For a direct demonstration that pUL21.5 binds RANTES, we constructed a recombinant HCMV (BAD_in_UL21.5F) in which the wild-type UL21.5 locus was replaced with a modified sequence encoding pUL21.5 with a C-terminal FLAG epitope tag (pUL21.5F), and then we partially purified the fusion protein from the medium of infected cells by using an affinity matrix containing antibody specific to the FLAG epitope. This material was analyzed by PAGE and Coomassie blue staining, and three major polypeptides were evident (Fig. 4_A_ Left). One of the bands was identified as pUL21.5F by using a Western blot assay (Fig. 4_A_ Right). When the partially purified protein was mixed with 125I-labeled RANTES, crosslinked, and examined by electrophoresis, the ≈70-kDa complex was readily detected (Fig. 4_B_ Left), indicating that the complex did indeed result from the binding of pUL21.5 to RANTES. A relatively minor (≈35-kDa) complex was also observed in this assay. An ≈35-kDa complex was also seen in crosslinking reactions using medium from wild-type-virus-infected cells after a long exposure of the auto-radiogram (Fig. 4_B_ Right). To test for the presence of pUL21.5 in the two complexes detected by using 125I-labeled RANTES, we repeated the experiment with unlabeled RANTES, and complex formation was detected by Western blot with a pUL21.5 polyclonal antibody. The antibody reacted with the two complexes (Fig. 4_C_ Left), demonstrating that both contain pUL21.5. We conclude that the complexes each contain both RANTES and pUL21.5, and their size (≈35 and ≈70 kDa, respectively) supports the argument that they are most likely comprised of one molecule each (1:1) and two molecules each (2:2) of RANTES (8 kDa) and pUL21.5F (27 kDa), respectively. When pUL21.5 was incubated with increasing amounts of RANTES, the 2:2 complex could be detected at a lower concentration of RANTES than could the 1:1 complex (Fig. 4_C_ Right), indicating that the 2:2 complex was formed preferentially. A 2:2 stoichiometry is consistent with earlier demonstrations that the gamma herpesvirus 68 M3 protein and vaccinia virus p35 chemokine-binding proteins form dimers (25, 26).
Fig. 4.
Direct demonstration of a pUL21.5–RANTES interaction. (A) Purification and characterization of pUL21.5F. Epitope-tagged protein (pUL21.5F) purified by two sequential rounds of capture and elution from a matrix containing antibody to the FLAG epitope was subjected to electrophoresis and analyzed by Coomassie blue staining (Left) or Western blot assay (Right) by using anti-UL21.5 antibody. Size markers are identified by their molecular masses (kDa). (B) Purified pUL21.5F binds RANTES. Purified pUL21.5F (Left) or concentrated protein preparations from the medium of mock-, _wt_-, and _sub_UL21.5-infected cultures (Right) were incubated with 125I-RANTES and crosslinked by treatment with EDC, and the resulting complexes were analyzed by electrophoresis. Complexes were detected by antoradiography. Size markers are identified by their molecular masses (kDa). (C) RANTES binding stoichiometry. Purified pUL21.5F was incubated with unlabeled RANTES and crosslinked, and the resulting complexes were analyzed by Western blot with anti-UL21.5 antibody. Size markers are identified by their molecular masses (kDa).

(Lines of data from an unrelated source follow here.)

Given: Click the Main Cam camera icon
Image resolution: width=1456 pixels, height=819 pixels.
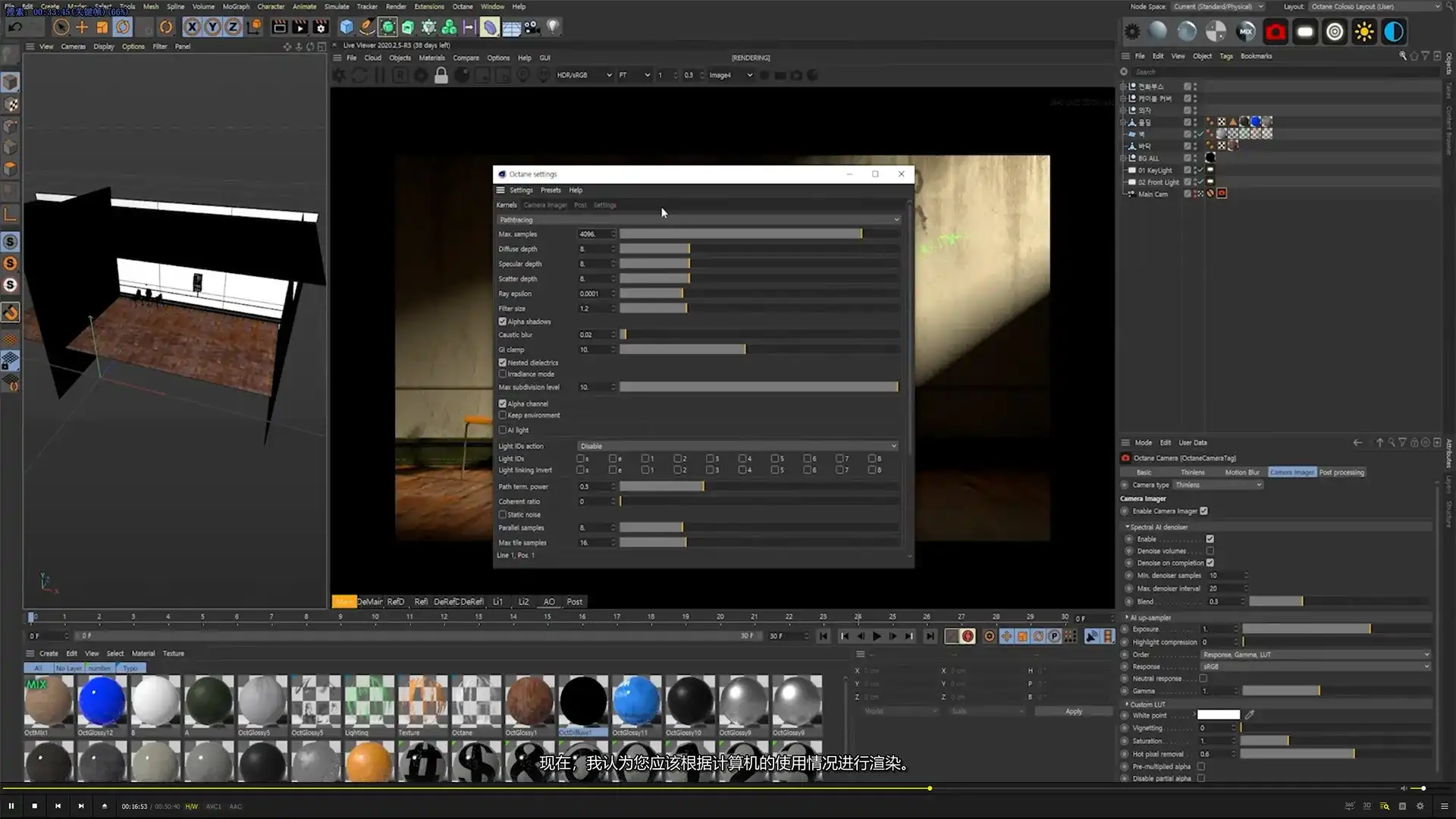Looking at the screenshot, I should 1132,194.
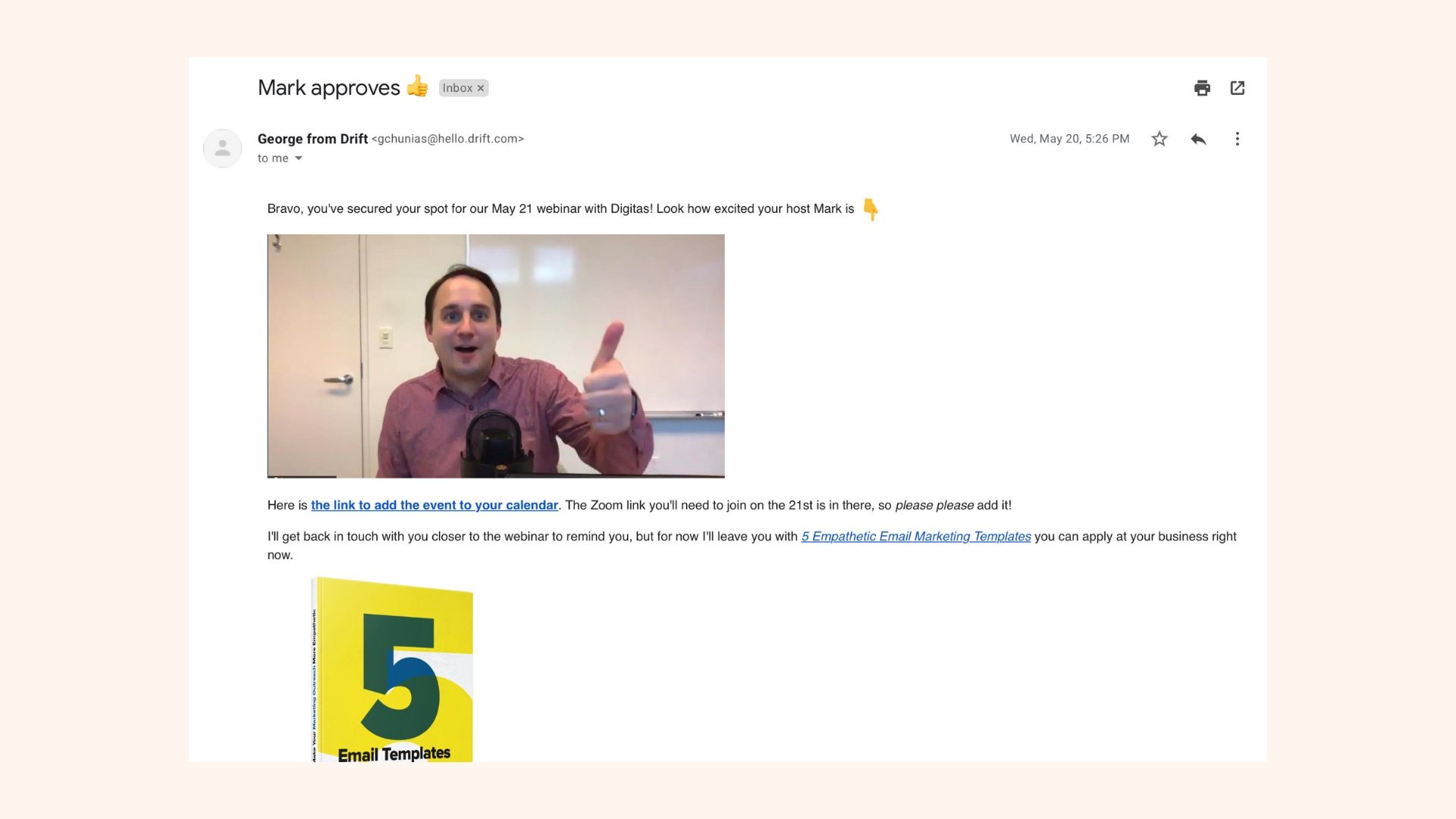Click the "Mark approves" subject heading
The width and height of the screenshot is (1456, 819).
coord(328,88)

We quantified the binding affinity of pUL21.5 and RANTES by Scatchard analysis (Fig. 5). The interaction was saturable with an apparent affinity of 0.32 nM, comparable to the affinity of the interaction of RANTES with its cellular receptor (0.4 nM) (24). pUL21.5 Blocks the Interaction of RANTES with Cellular Receptors. To investigate the biological consequence of the interaction between pUL21.5 and RANTES, we tested whether the viral protein could block RANTES binding to its cell receptors. As shown in Fig. 6, the binding of RANTES to its native receptors on THP-1 cells was inhibited in a dose-dependent manner by concentrated protein from the medium of cells infected with wild-type HCMV. In contrast, the modest inhibitory effect of medium from cells infected by the pUL21.5-deficient virus was that same as that observed for medium from mock-infected cells. This experiment demonstrates that secreted pUL21.5 protein can block the biological function of RANTES by competing for binding to the CC-chemokine with the normal RANTES cell receptors.
Fig. 5.
Saturation binding of 125I-RANTES to pUL21.5F. Increasing amounts of 125I-RANTES were incubated for 2 h at room temperature with partially purified pUL21.5F that was bound to an anti-FLAG tag affinity matrix. The amount of bound radioactivity was then determined.
Fig. 6.
Inhibition by pUL21.5 of RANTES binding to cellular receptors. Concentrated protein from the medium of mock-, AD_wt_ (wt)-, or AD-_sub_UL21.5 (_sub_UL21.5)-infected fibroblast cultures was preincubated with 125I-RANTES for 1 h at 4°C, followed by the addition of THP-1 cells for an additional 2 h at 4°C. The radioactivity specifically bound to THP-1 cells was determined. The dose of protein from the medium is reported as cell equivalents, i.e., the number of cells in the culture that produced the secreted protein in the assay.
Discussion
HCMV infection activates the production of multiple chemokines, such as RANTES and MCP-1, in endothelial cells (27, 28) and fibroblasts (28, 29). To counteract chemokine-mediated immune responses, HCMV has evolved multiple strategies including the direct suppression of chemokine production (27, 30) and sequestration of chemokine by the virus-encoded US28 G protein-coupled receptor, which acts as a chemokine sink (28, 31). Here we demonstrate that HCMV encodes a secreted protein, pUL21.5, which binds to RANTES (Figs. 3, 4, 5) and antagonizes its function (Fig. 6). Two other CC chemokines, MCP-1 and MIP-1α, as well as the CXC chemokine, IL-8, did not bind pUL21.5 at a detectable level in cross-linking or competition assays (Fig. 3). The RANTES specificity of pUL21.5 is in contrast to the other known viral decoys, which bind multiple chemokines (5–9).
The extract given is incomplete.